The time is right to pursue collective security in Asia Pacific—here, ships of five regional navies gather in Australian waters in March 1995 for Kakadu II—and the challenge is to encourage countries not accustomed to multilateral activities to participate. For the first time, Indonesia, normally reticent about moving beyond bilateral military maneuvers, sent a frigate for the harbor phase of the exercise.
In the swirl of the wake left behind by the passing of the Cold War, there are opportunities for world peace that exceed those of the Wilsonian period at the end of World War I. However, Asia Pacific, one of the most dynamic and potentially eruptive regions of the world, is in danger of being overlooked as other world developments mask the changes taking place there.

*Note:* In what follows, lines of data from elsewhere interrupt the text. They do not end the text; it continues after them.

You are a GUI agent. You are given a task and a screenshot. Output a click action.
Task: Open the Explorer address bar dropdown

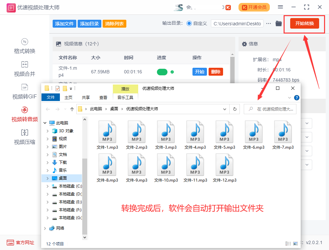[225, 109]
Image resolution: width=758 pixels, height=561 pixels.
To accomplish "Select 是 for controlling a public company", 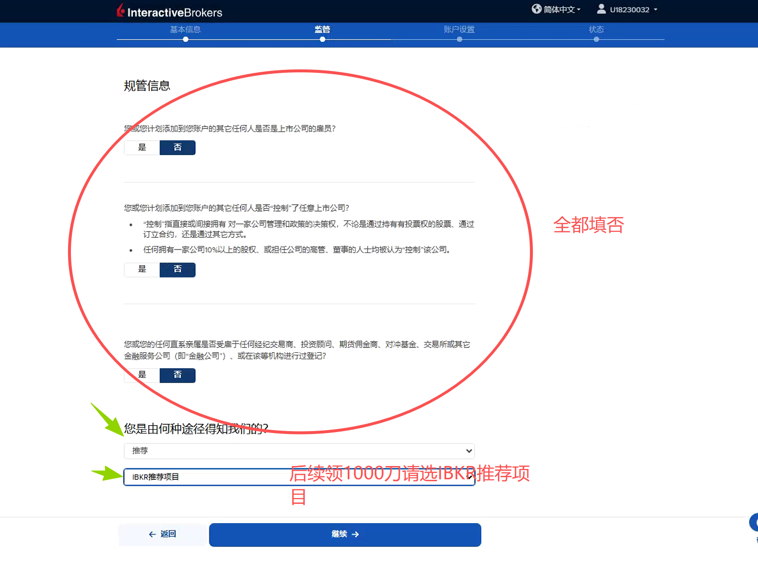I will (x=142, y=269).
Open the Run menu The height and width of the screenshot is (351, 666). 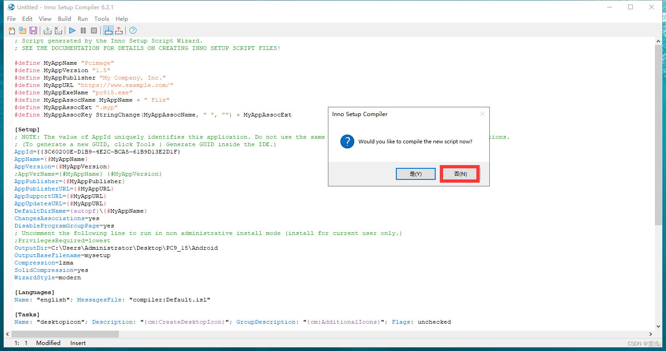click(82, 18)
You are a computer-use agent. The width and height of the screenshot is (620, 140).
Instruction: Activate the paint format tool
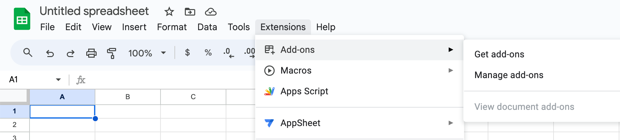tap(112, 53)
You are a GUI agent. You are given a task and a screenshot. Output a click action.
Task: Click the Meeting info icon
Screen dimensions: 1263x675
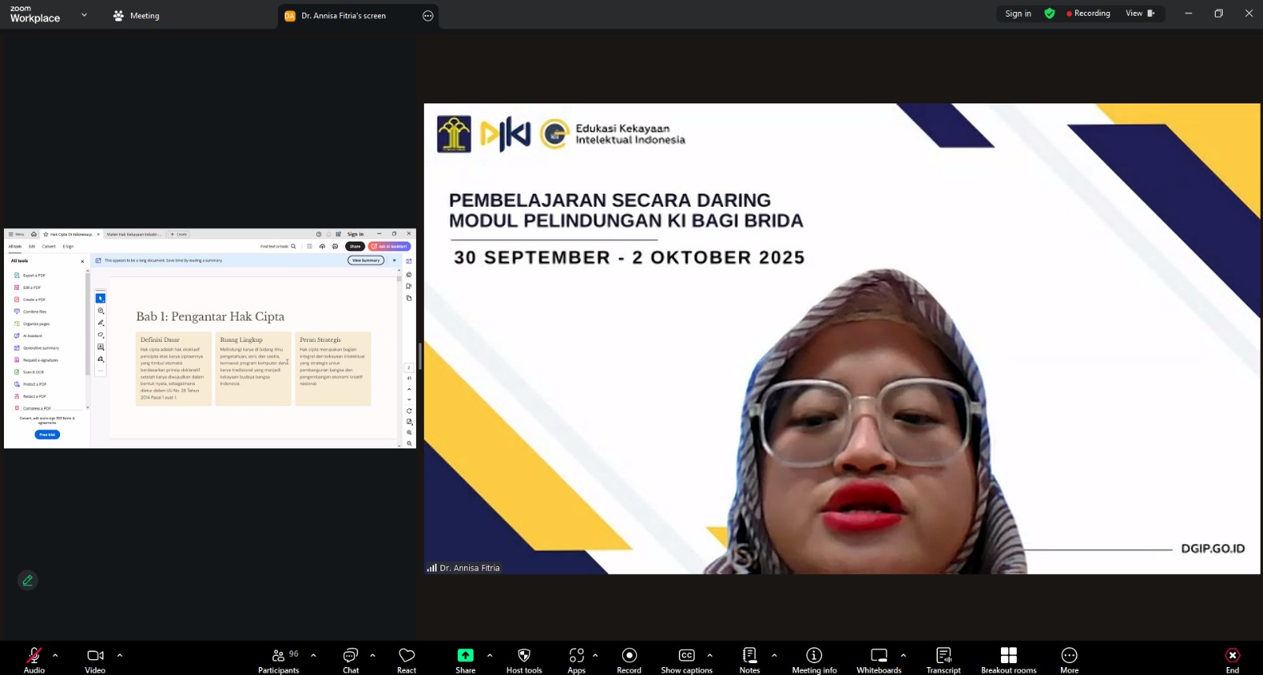click(x=814, y=656)
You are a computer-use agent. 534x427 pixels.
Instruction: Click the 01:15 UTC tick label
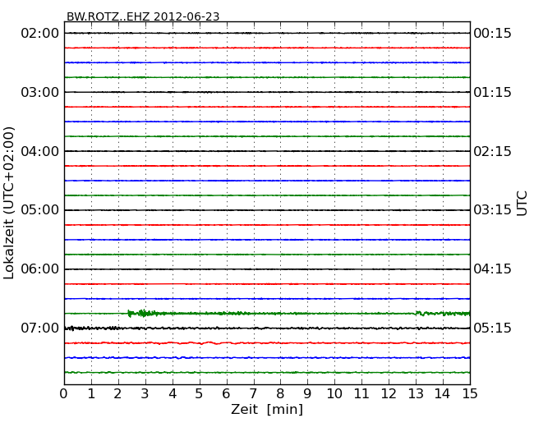(x=492, y=92)
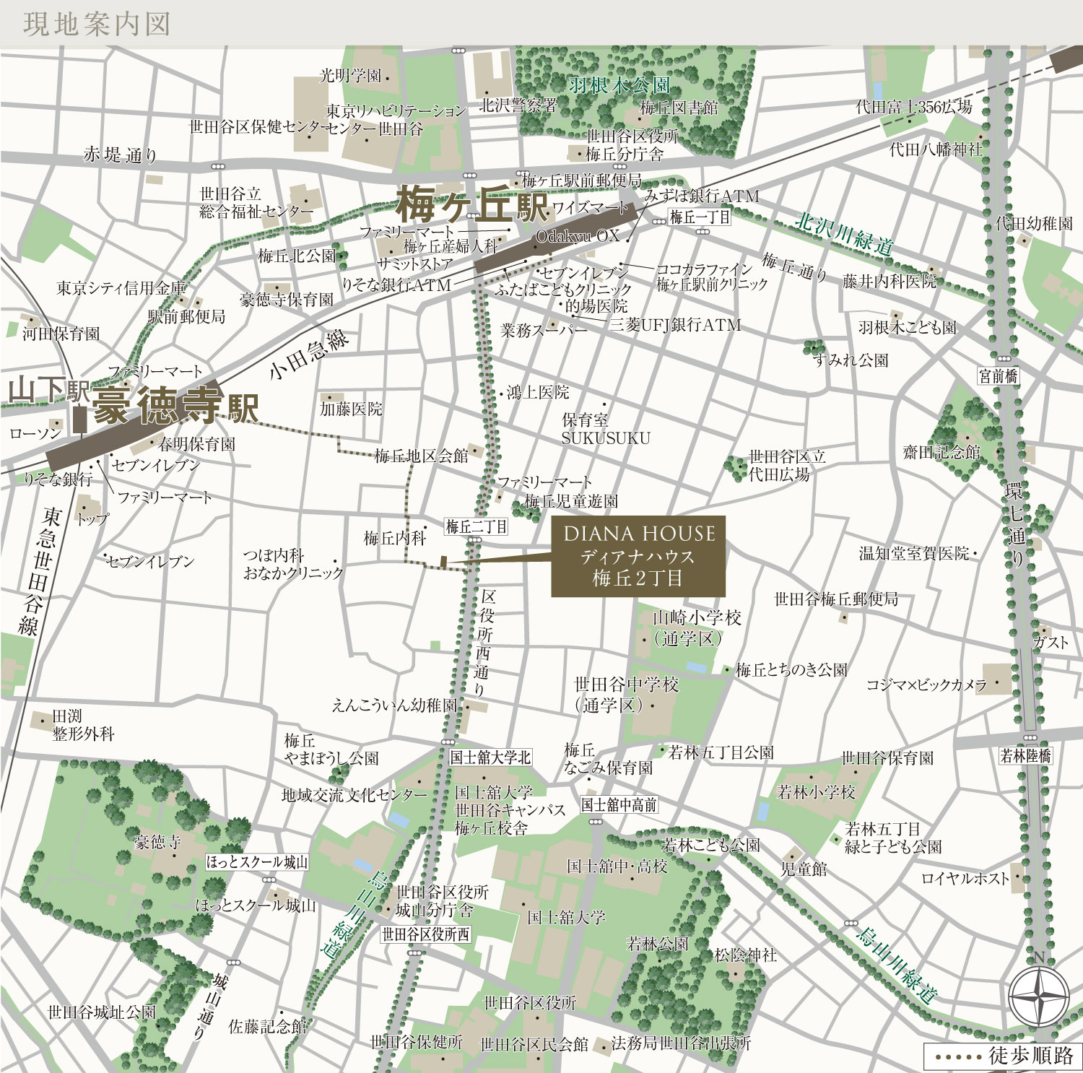Click the 梅ヶ丘駅 station name
Image resolution: width=1083 pixels, height=1073 pixels.
(473, 205)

Asia Pacific has been undergoing an economic miracle that has changed the face of the region. The miracle manifests itself in high growth rates, which Greg Cashman1 in his book What Causes War notes is often a significant factor leading to war. Many other causes of war described in Cashman’s book are evolving in modern Asia, including arms proliferation, uneven growth, competition for resources, and long-standing rivalries. Could it be that as Europe retreats from the brink of war, Asia Pacific is creating the environment most suited to such conflict?

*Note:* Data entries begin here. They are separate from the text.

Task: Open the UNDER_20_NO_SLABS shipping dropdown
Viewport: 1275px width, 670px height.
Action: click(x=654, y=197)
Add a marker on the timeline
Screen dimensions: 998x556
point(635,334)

The time is opportune to pursue cooperative security in the Asia-Pacific region. Economic success has created an aura of cooperative goodwill and, unlike at the end of the world wars, nationalism is not at exceptionally high levels. However, this window of opportunity may not last, as countries jostle to gain a comfortable strategy disposition as new arrangements emerge. The consolidation of regional cooperation in Asia deserves renewed efforts to ensure that stability, peace, and productivity are maintained.

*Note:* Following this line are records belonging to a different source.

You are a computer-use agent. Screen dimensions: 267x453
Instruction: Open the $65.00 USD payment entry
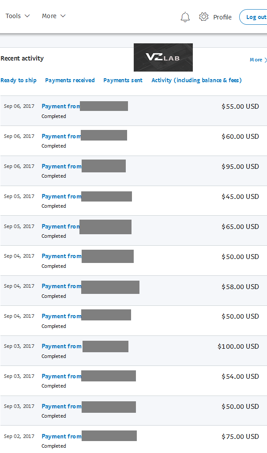coord(133,231)
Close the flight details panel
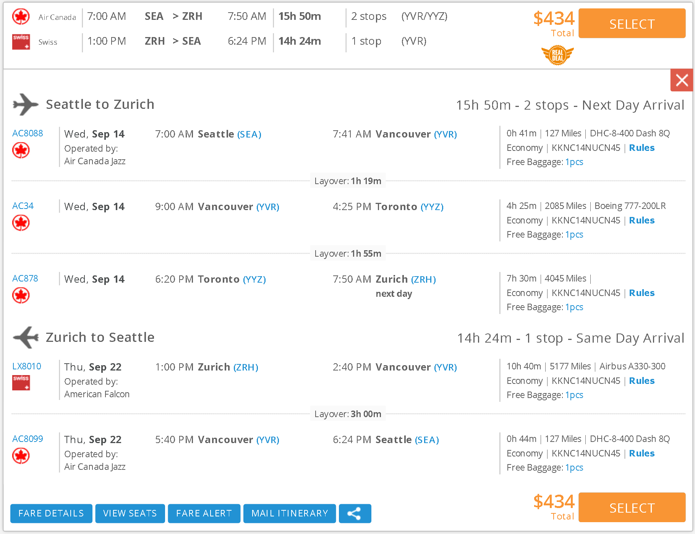Screen dimensions: 695x534 [681, 80]
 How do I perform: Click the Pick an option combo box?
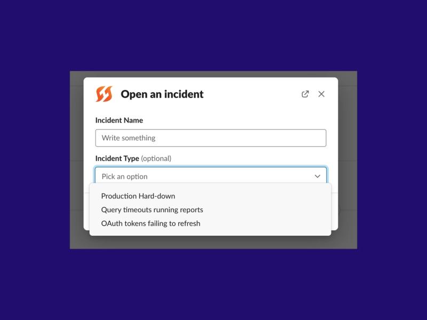[211, 175]
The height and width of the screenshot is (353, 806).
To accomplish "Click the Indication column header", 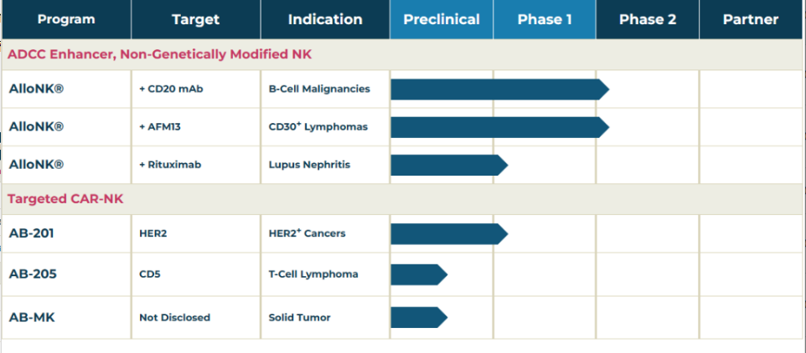I will coord(325,19).
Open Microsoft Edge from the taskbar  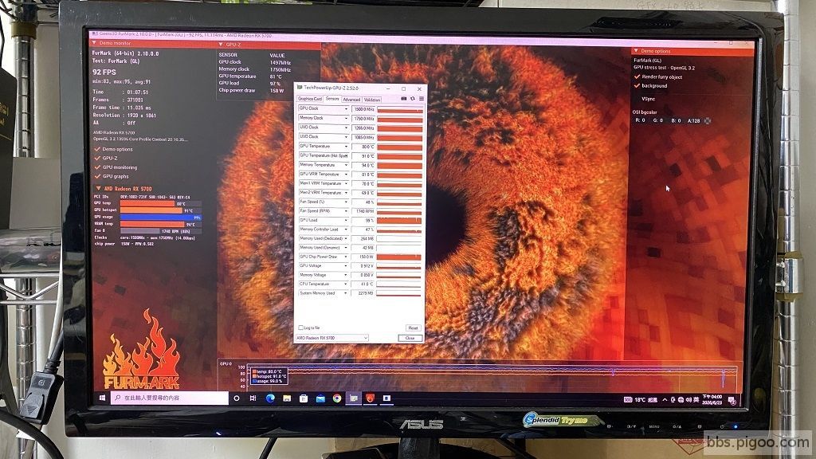270,398
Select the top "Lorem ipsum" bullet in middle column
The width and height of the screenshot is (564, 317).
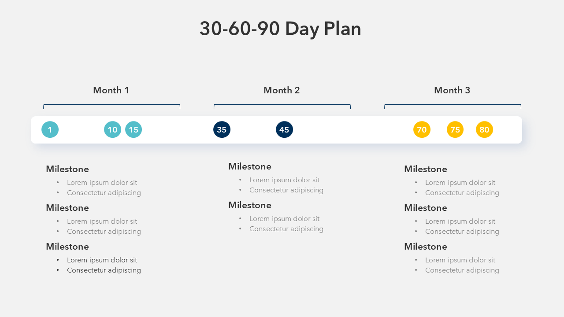pos(284,180)
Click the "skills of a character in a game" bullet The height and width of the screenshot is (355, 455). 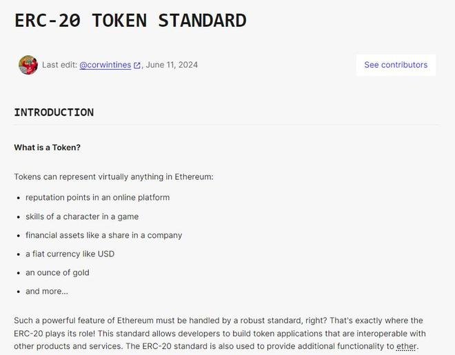point(82,216)
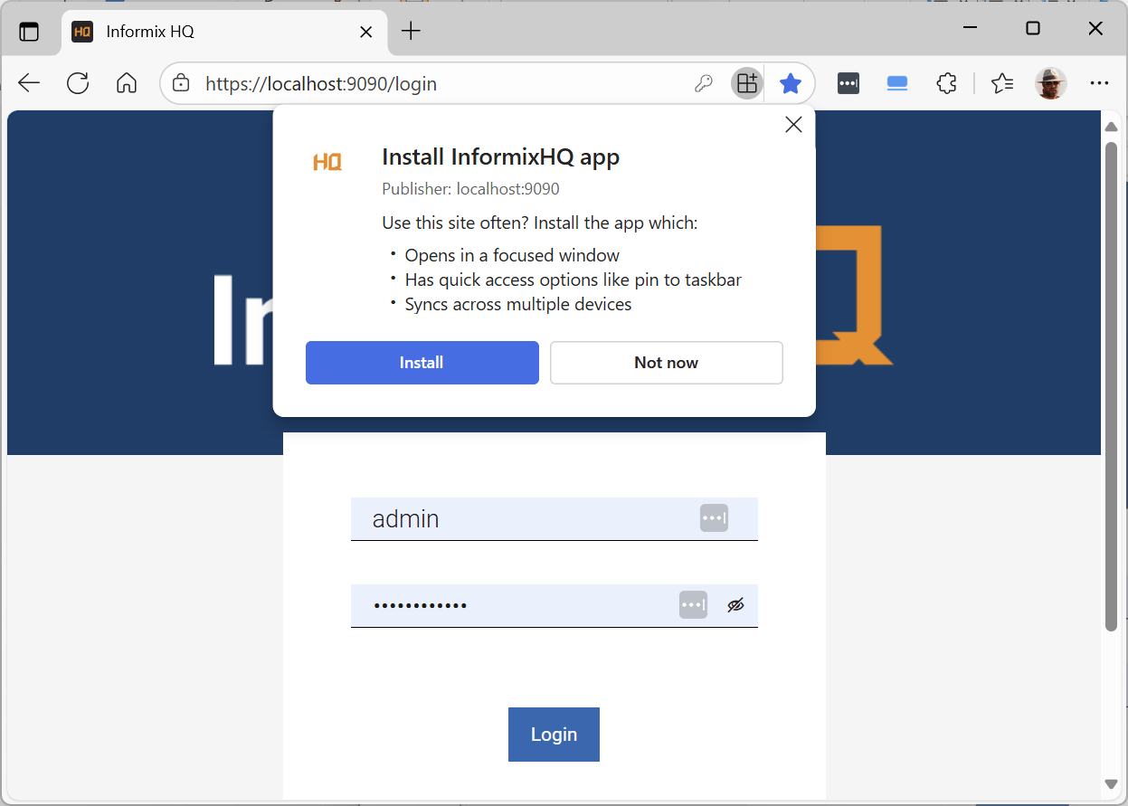
Task: Open the saved passwords key icon
Action: (x=703, y=84)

New Economies, New Horizons
From 1982 to 1992, total world merchandise trade with Association of Southeast Asian Nations countries grew at an astonishing 13% per year.2 Today, the 18 member states of the Asia-Pacific Economic Cooperation Forum produce $14 trillion and export $1.7 trillion of goods annually—about one half of the world’s totals.3 Indications are that this progress will remain steady, if not improve.
This economic boom and industrialization has brought a greater degree of economic well-being, which in turn has brought attention to the security needs of individual nations and provided them with the means to do something about them. The resulting programs of modernization and rearmament—a proliferation commonly referred to as the Asian arms race—have created a security dilemma, which occurs when one country uses its new-found wealth to modernize and expand its defense force to improve its security. This causes concern among neighboring countries, which then also modernize and rearm. The result is that security is actually worse than before the arms race began.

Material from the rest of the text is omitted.